→ Work required: Copy out exactly the lines below that run from the one holding "Task: Zoom in using the plus icon beside M" to the one holding "Viewport: 549px width, 281px height.", keeping both of those lines and no others.

→ Raw data:
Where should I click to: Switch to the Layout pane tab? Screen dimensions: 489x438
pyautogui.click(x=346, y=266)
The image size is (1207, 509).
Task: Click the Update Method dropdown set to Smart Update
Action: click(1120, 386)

==

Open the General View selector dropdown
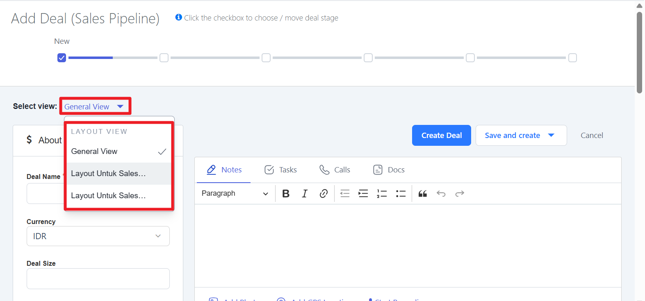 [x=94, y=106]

==

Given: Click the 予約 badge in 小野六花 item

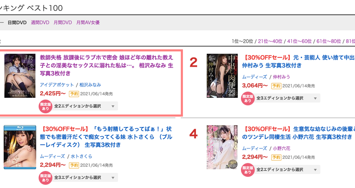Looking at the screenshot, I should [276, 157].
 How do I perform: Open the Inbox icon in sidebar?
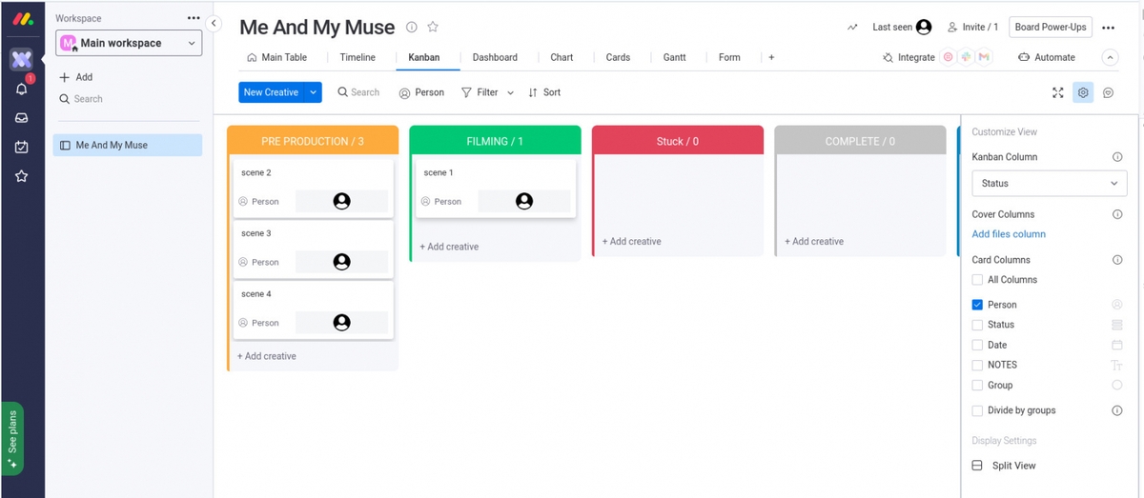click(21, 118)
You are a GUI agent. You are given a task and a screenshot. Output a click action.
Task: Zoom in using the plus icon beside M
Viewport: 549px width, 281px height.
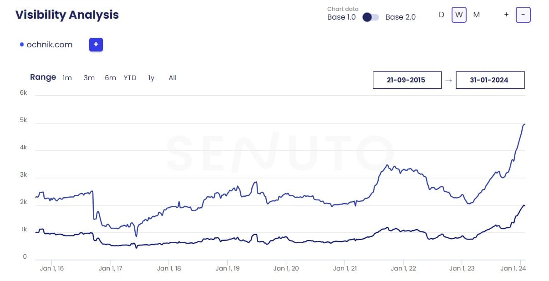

→ Reply to the exercise:
Task: Zoom in using the plus icon beside M
Viewport: 549px width, 281px height.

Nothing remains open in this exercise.